TASK GOAL =>
Could you set down, word for word, the part of the access packages text below starting at "Delegating to Departments" and ending at "urgency or confidentiality."?

TEXT SECTION =>
'''

External partners and suppliers request access the same ways as internal employees, through the My Access portal or from the direct hyperlink to the package. Partners with whom you already successfully collaborate in the cloud can switch to your company in the My Access portal by selecting Switch organizations at top right, where they will find a list of the available access packages. The URL for the package automatically changes the organization, because the tenant (environment) information for the package is embedded in the URL.
If you want new partners to be able to access resources, you typically need to invite users to access your tenant. During the invitation process, AAD creates external identities to maintain references to invited users for auditing, access control, and group memberships. Azure AD automatically creates these accounts when new external partners follow the hyperlink to the package and request access, and you grant access. In this scenario, all new external partners receive a message with a checkbox that must be confirmed to request access.
To create the account in your tenant, the partner must agree to share their name, email address, and partner organization name with your tenant (Figure 3). Although this procedure might sound redundant, it is set up for your privacy. If the request is accepted, the partner can then be found as an external identity in the directory. The permissions from the access package are then assigned with the newly created external identity account.
Delegating to Departments
ELM in AAD is designed such that the processes of creating and assigning packages and the authorizations lifecycle do not need to be handled by IT. Many of the activities that require approval of access assignments are best handled by the individual departments, because at the end of the day, the staff there are more familiar with the type of resources internal employees require and who needs access to the resources.
Breaking resources down into different packages within a department, such as basic documents, confidential documents, and files containing customer data, is no problem. A Finance catalog defines the different packages as a function of their confidentiality and access requirements; then, you assign policies to the packages and determine dynamically how access and reassignment can occur, strictly on the basis of urgency or confidentiality.
Administrative Authorizations
ELM is also useful for administrative authorizations. You can create your own catalogs with access packages that assign ownership of, rather than membership in, resources such as groups or SharePoint sites.
As an administrator, if you add a SharePoint site or group to a package, you are defining the privileges that members of the resource in question are given. For groups, this can be Member or Owner . For SharePoint, the system also supports ownership for SharePoint sites, to which you can effectively assign administrative authorizations to employees. These authorizations can then also expire automatically after a number of days and need reapproval.

'''

SUPPLIED MATERIAL =>
'''

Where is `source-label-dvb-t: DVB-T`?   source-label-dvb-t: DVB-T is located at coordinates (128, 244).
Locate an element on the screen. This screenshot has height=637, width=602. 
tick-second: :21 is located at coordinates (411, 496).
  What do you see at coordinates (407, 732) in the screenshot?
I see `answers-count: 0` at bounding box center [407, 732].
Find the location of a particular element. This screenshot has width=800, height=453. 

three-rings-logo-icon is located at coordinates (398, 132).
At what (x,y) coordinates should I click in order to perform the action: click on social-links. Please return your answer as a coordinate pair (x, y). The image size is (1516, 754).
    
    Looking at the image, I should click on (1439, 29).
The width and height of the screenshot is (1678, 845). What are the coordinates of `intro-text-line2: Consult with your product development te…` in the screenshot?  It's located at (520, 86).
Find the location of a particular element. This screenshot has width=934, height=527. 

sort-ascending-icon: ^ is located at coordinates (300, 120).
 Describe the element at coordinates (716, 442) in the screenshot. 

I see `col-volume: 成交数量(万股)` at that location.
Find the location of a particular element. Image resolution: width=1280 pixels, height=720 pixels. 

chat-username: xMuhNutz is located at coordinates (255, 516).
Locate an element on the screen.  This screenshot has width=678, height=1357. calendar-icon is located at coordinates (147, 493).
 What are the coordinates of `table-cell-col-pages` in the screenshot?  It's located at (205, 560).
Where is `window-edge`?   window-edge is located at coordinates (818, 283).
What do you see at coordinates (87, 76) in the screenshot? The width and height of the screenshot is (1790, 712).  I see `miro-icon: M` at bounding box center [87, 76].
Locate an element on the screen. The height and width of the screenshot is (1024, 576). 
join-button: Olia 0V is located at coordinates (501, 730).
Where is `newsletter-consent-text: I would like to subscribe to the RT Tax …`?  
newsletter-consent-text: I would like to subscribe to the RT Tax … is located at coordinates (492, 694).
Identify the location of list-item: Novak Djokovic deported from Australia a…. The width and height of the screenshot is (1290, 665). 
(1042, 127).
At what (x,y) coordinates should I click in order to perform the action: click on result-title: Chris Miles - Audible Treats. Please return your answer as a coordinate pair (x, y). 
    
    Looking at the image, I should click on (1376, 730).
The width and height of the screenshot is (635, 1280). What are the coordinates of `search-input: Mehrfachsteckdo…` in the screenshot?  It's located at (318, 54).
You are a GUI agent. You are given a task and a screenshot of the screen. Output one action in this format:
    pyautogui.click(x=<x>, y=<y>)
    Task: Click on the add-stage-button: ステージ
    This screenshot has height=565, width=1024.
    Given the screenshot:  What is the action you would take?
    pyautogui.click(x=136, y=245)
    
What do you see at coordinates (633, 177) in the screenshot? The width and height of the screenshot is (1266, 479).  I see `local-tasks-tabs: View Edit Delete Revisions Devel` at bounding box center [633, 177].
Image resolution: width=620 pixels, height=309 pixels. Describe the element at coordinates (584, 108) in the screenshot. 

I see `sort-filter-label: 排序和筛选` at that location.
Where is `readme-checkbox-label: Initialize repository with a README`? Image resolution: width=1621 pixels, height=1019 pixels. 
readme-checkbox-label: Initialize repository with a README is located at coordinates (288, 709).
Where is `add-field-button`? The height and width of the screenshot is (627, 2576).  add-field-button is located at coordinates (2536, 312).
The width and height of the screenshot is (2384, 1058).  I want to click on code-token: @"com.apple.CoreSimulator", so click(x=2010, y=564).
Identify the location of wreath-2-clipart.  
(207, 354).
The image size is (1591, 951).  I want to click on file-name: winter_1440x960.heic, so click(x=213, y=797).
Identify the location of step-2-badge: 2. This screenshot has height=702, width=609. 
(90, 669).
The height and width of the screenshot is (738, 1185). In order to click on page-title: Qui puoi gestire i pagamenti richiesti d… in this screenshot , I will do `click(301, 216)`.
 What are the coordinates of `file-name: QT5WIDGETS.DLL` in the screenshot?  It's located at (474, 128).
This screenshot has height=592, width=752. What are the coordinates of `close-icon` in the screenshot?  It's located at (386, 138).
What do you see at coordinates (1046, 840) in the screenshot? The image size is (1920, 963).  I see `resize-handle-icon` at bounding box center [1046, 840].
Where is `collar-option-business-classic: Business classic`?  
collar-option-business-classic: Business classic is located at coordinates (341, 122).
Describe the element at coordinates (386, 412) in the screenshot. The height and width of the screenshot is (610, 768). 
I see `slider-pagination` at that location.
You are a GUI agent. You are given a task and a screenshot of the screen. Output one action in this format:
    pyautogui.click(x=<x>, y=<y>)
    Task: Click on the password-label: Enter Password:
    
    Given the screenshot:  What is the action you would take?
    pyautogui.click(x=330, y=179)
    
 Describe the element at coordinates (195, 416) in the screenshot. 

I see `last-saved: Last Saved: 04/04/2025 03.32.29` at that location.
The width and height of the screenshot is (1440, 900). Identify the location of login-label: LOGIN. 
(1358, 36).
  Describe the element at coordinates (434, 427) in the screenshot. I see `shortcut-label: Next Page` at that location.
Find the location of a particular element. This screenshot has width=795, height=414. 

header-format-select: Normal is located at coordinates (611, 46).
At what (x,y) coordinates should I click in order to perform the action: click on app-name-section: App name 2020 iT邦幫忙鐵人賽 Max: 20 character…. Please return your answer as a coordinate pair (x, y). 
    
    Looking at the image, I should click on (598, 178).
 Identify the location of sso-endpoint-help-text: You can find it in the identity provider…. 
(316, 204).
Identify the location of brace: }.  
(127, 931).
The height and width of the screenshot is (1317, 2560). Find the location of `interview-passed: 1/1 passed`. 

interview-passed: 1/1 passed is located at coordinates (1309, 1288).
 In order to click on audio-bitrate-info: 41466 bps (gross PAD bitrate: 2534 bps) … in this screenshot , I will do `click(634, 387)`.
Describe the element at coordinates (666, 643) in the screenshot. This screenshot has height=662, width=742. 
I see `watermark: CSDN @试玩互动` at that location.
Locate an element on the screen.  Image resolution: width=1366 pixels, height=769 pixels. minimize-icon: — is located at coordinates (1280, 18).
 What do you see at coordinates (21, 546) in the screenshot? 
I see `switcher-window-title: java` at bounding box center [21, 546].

'''

YOUR SOLUTION =>
Delegating to Departments
ELM in AAD is designed such that the processes of creating and assigning packages and the authorizations lifecycle do not need to be handled by IT. Many of the activities that require approval of access assignments are best handled by the individual departments, because at the end of the day, the staff there are more familiar with the type of resources internal employees require and who needs access to the resources.
Breaking resources down into different packages within a department, such as basic documents, confidential documents, and files containing customer data, is no problem. A Finance catalog defines the different packages as a function of their confidentiality and access requirements; then, you assign policies to the packages and determine dynamically how access and reassignment can occur, strictly on the basis of urgency or confidentiality.